Every religion has certain rules surrounding offering worship and sacrifices to God. For instance, in our first reading, God establishes the feast of Passover for the people of Israel, and we hear the rules attached to this feast.

There is an exact day to pick up the lamb, there is an exact day to slaughter the lamb, there is an exact way to prepare it (not to be boiled or fried but roasted), there is an exact way to eat it, there is even a way to dress to eat it, and there is a time frame within which it must be consumed. And not just that, a memorial must be celebrated every year.

Similarly, we know that there is a way to make the sign of the cross, a way to say the rosary, a way to genuflect in church, and a way to behave before the Blessed Sacrament. Etc. All these are rituals that help us connect with God!

However, as we see in our Gospel passage, there is an extent to which our worship of God becomes reduced to the mere observation of rules. This was the problem of the Pharisees.

It is like building a mansion and employing a housekeeper. One day, you travel to a distant place and instruct your housekeeper: “Do not let anyone enter this house.” A rule the housekeeper was determined to keep. Upon your return, your housekeeper would not allow you to enter your house because of your instruction.

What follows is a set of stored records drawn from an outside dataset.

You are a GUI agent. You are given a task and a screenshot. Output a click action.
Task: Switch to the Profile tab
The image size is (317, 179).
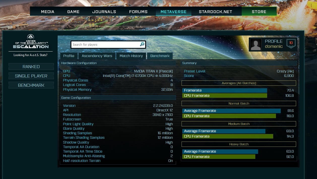pos(69,56)
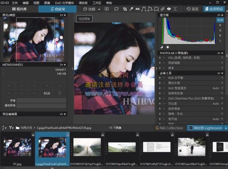Pick the white balance eyedropper tool

click(131, 9)
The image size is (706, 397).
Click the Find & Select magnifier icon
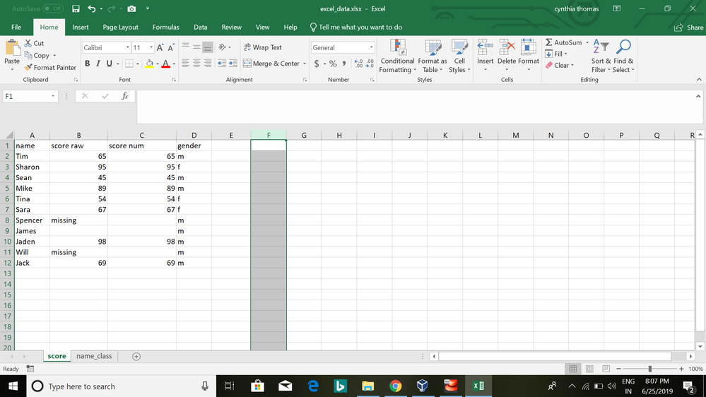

It sounds funny, but this happens when we observe rules to the detriment of connecting with God. This is what happens when religious rules become nothing more than an avenue to oppress the poor and weak in society.

There is a story of a boy who is about to be stoned to death by a mob. They had pursued him for hours while throwing sticks at him, and people shouted: “Thief… Thief..!” A woman felt pity for him and decided to intervene, so she silenced the crowd and asked the boy what he stole. The little boy burst into tears, unable to mumble any coherent statement.

Then, a shop owner blurted out: “That bastard stole bread from my shop.” The boy’s mother, a frail old woman, came up and appealed to the crowd, saying that this boy had not eaten anything for almost a week now and she was so sorry for what had happened. The crowd became so ashamed of themselves, and one after the other, they started donating money to the poor old woman and her son.

Jesus was accused of breaking the law by eating on a Sabbath day. His simple response was: “If you had known what this means, ‘I desire mercy, and not sacrifice,’ you would not have condemned the guiltless.”

Let us pray: Almighty ever-living God, may my worship of you be pure and sincere. Through our Lord Jesus Christ. Amen  

Be Happy. Live Positive. Have Faith. It is well with you. God bless you. (Friday of week 15 in Ordinary Time. Bible Study: Exodus 11:10-12:14, Ps. 116:12-13,15-18, Matthew 12:1-8).